Estamos hechos de éxitos exclusivamente individuales, que no significan
nada, ya que a cada éxito, aquí, recomenzamos siempre de cero.
Y
quizás sea eso lo que nos convierte en improbables: nuestra
resiliencia. Somos un pueblo a punto de completar un milenio de
existencia, una especie de musgo que insiste en resistir. El
pueblo-cucaracha que sobrevive a todo, incluso a la indiferencia y al
maltrato de los suyos.
Entonces, cuando retratan a Portugal como el país de la melancolía, lamento no estar de acuerdo. Creo que solo somos indiferentes a las amarguras de la historia: líderes que abandonan varias veces a su pueblo, terremotos que destruyen varias veces el país, una guerra colonial ridícula y anacrónica que duró unos desesperantes 13 años. Una indiferencia que nos vuelve los reyes del sarcasmo y de la protesta.
La verdad es que 50 años de
dictadura nos han vuelto apáticos. Porque es más fácil ser víctima que
actuar. Es más fácil ser los pobrecitos y culpar a los demás. Somos “el
pueblo pequeño, el pueblo niño”, de Cesariny, que cree que su salvación
está en los astros. Nuestra eterna fe en el Espíritu Santo y en el
éxtasis.
Y así, basta ver imágenes de los años 40 para darnos cuenta de
que éramos, y todavía somos, un pueblo rural. Mientras en Nueva York los
zepelines sobrevolaban los rascacielos, en Portugal las mujeres del
pueblo caminaban descalzas.
Pero finalmente llega la
revolución que destituyó un régimen en descomposición, la revolución más
bonita que se recuerde. Con un ejército liberador que respeta las
señales de tráfico antes de intentar la revolución y que coloca claveles
rojos en las bocas de los fusiles. La Revolución de los Claveles.
Bonito, ¿verdad?
Pero de poco o nada ha servido a los invisibles, porque el 25 de abril nunca ha llegado a la cultura.
Desgraciadamente,
la élite portuguesa siempre ha sido mediocre, y todavía lo es. Una
élite que cree que la cultura se resume en saber hablar francés, tocar
el piano y quizás tener algunas antigüedades en casa. Que nunca se ha
preocupado por el bien común, sino por el poder por el estatus del
poder, no para ejercerlo en pro de alguna meta.
La política cultural del
Estado portugués está perfectamente simbolizada en la sede del
Ministerio de Cultura, un antiguo palacio real nunca terminado y que
cuenta desde hace más de 200 años con una falsa pared, una falsa fachada
que remata el conjunto arquitectónico.

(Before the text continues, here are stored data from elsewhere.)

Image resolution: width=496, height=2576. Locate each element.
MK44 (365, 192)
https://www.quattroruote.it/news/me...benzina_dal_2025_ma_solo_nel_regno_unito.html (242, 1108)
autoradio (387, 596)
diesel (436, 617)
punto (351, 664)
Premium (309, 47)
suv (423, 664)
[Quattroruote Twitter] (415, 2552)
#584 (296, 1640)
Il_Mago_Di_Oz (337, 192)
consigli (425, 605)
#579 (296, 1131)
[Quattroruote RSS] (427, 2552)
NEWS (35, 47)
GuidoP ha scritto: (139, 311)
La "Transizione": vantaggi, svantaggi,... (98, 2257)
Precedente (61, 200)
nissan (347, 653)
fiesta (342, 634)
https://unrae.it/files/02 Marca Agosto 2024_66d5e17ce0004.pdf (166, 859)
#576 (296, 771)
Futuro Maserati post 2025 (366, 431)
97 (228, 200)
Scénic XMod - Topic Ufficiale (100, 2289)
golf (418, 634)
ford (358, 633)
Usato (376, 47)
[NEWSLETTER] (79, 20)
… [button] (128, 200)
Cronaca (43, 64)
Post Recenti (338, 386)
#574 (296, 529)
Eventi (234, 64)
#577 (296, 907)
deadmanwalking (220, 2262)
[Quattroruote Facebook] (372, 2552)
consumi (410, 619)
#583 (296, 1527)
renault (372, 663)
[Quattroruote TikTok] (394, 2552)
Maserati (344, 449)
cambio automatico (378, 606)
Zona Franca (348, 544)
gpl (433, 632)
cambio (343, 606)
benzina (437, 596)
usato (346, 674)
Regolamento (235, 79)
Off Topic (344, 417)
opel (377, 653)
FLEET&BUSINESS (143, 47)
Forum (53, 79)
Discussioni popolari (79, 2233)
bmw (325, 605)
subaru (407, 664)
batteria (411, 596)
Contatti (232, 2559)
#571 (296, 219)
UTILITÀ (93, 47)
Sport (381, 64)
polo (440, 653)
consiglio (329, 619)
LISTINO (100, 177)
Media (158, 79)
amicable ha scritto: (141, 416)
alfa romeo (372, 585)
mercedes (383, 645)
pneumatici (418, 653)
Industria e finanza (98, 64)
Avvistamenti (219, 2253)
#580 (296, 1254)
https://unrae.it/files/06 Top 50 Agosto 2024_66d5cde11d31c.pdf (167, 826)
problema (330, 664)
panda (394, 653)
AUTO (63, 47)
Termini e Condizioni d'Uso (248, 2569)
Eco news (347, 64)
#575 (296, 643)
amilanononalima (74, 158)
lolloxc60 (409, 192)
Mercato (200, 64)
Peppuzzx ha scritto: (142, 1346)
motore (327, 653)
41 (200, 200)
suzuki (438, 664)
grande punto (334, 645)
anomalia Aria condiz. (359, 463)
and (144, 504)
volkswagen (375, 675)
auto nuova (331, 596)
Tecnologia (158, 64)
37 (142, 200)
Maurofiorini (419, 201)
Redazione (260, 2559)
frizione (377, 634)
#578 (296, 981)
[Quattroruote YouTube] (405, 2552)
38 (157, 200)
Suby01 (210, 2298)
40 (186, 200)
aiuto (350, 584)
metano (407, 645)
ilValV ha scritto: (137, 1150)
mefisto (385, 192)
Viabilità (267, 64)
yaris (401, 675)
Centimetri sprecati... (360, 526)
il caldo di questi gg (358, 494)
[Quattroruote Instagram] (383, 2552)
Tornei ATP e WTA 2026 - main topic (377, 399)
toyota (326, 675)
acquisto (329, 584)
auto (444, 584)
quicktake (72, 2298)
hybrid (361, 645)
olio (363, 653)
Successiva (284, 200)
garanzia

En el fondo, en términos
políticos, todo aquí es fachada.
Y si, a lo largo de la historia, en la
mayoría de países, el arte es y siempre ha sido un ejercicio de
burgueses, aquí, por el contrario, siempre ha sido un ejercicio de
desharrapados que, como yo, con 40 años y ganando mil euros al mes,
ingenuamente creen que pueden hacer algo por su país.
Pero
quizás sea esta plácida inocencia, este mar gigante, el que nos hace a
todos soñar, el que convierte a Portugal, y en especial a Lisboa, en un
dulce y adictivo purgatorio que no conseguimos abandonar. Lo que me
lleva a pensar que tal vez sea nuestra indiferencia, nuestra
displicencia congénita o nuestra genética naíf las que han hecho que los
Malkovich, Madonna, Michael Fassbender o Monica Belluci hayan escogido
este lugar para vivir. Porque aquí, por más acompañados que estemos,
estaremos siempre solos.
Acabamos de celebrar el 10 de
junio, día nacional de Camões, y siempre que veo a agentes culturales
recibiendo condecoraciones, sueño con el día en el que alguien diga:
señor presidente, señor primer ministro, tengo la mayor consideración
por usted pero, en honor de todos aquellos que me han precedido, ¡quiero
que el Estado portugués se meta las condecoraciones por donde le
quepan!
Hoy somos solo 10 millones. Algunos estudios
sobre natalidad alertan de que podemos desaparecer este mismo siglo. Por
mi parte, no lo creo. ¡Un pueblo-cucaracha sobrevive siempre!